He, however, called on the citizens to be on alert for any “malcontents and saboteurs”, claiming that some members of the previous regime, many of whom have already fled the country, are now “bad-mouthing” Zimbabwe with the intention of disturbing peace and tranquillity in the country.
“Your defence and security would like to remind all Zimbabweans to remain vigilant and report any suspicious objects and individuals to law enforcement agents,” the military chief warned.
The Zimbabwean military took over government operations on November 15 in what it termed as Operation Restore Legacy. Many people saw it as a coup against President Robert Mugabe, who had ruled the country for 37 years.
But the military maintains that the operation only targeted corrupt government officials who had held the 93-year-old President hostage. The overnight operation saw several key government officials, including cabinet ministers arrested and President Mugabe, put under house arrest.
For several days after the military takeover, a cloud of uncertainty hanged over the South African nation as the veteran head of state defied calls for him to retire. But after intensive talks and mediation, Mugabe agreed to step down and hand over power to his long-time deputy Emmerson Mnangagwa.

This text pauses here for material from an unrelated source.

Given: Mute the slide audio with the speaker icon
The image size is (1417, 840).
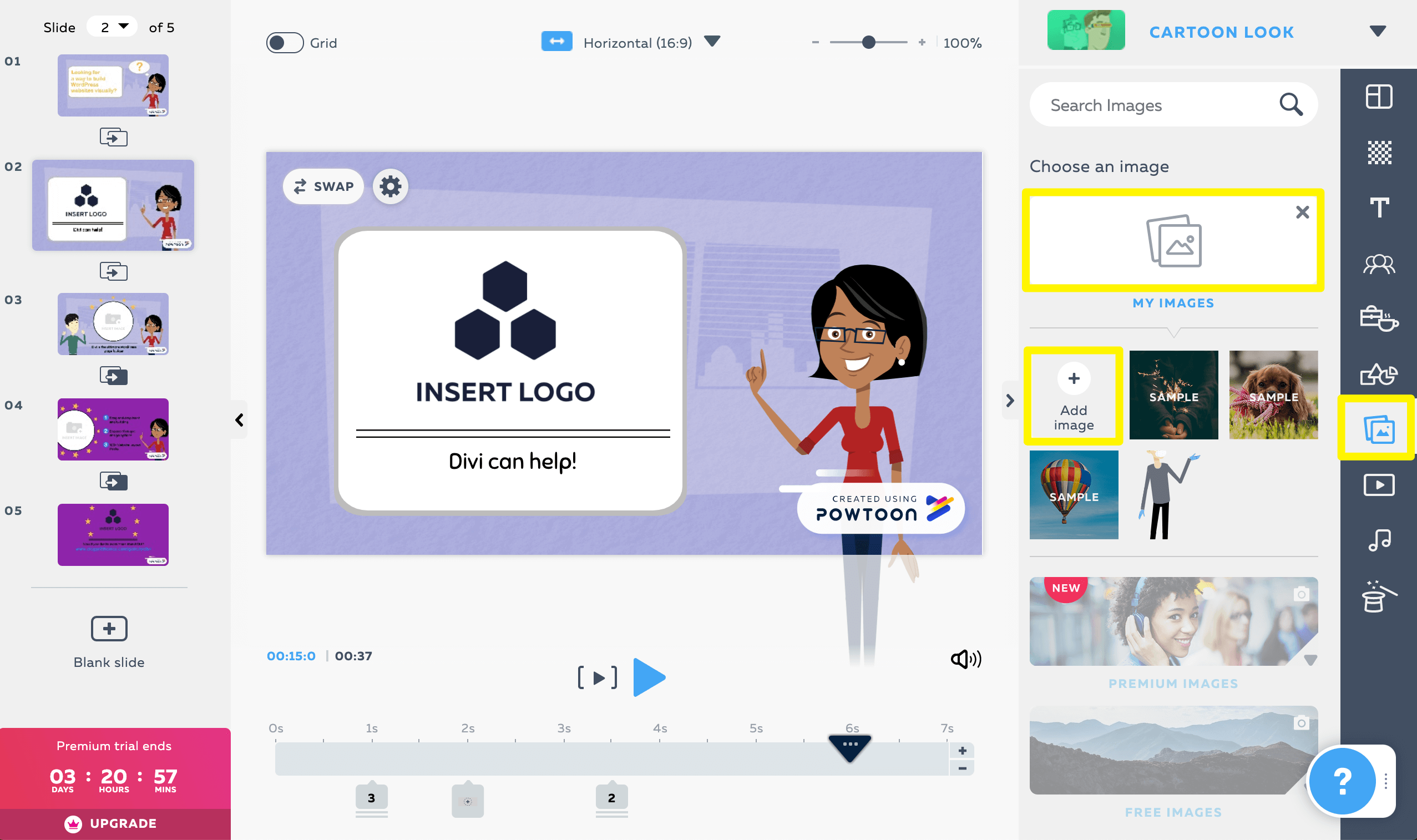Looking at the screenshot, I should coord(966,659).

At the time of Mugabe’s resignation, Mnangagwa was in exile after he was unceremoniously fired by Mugabe to pave way for the First Lady Grace Mugabe to succeed her ageing husband. But Mnangagwa, who is commonly referred to as the “Crocodile”, had vowed to return to Zimbabwe to wrest power from his former boss.
Upon his return to the country, just a day after Mugabe announced his resignation, Mnangagwa was appointed president of the ruling party ZANU-PF and subsequently sworn in as the President of Zimbabwe until 2018 when a fresh presidential election will be held.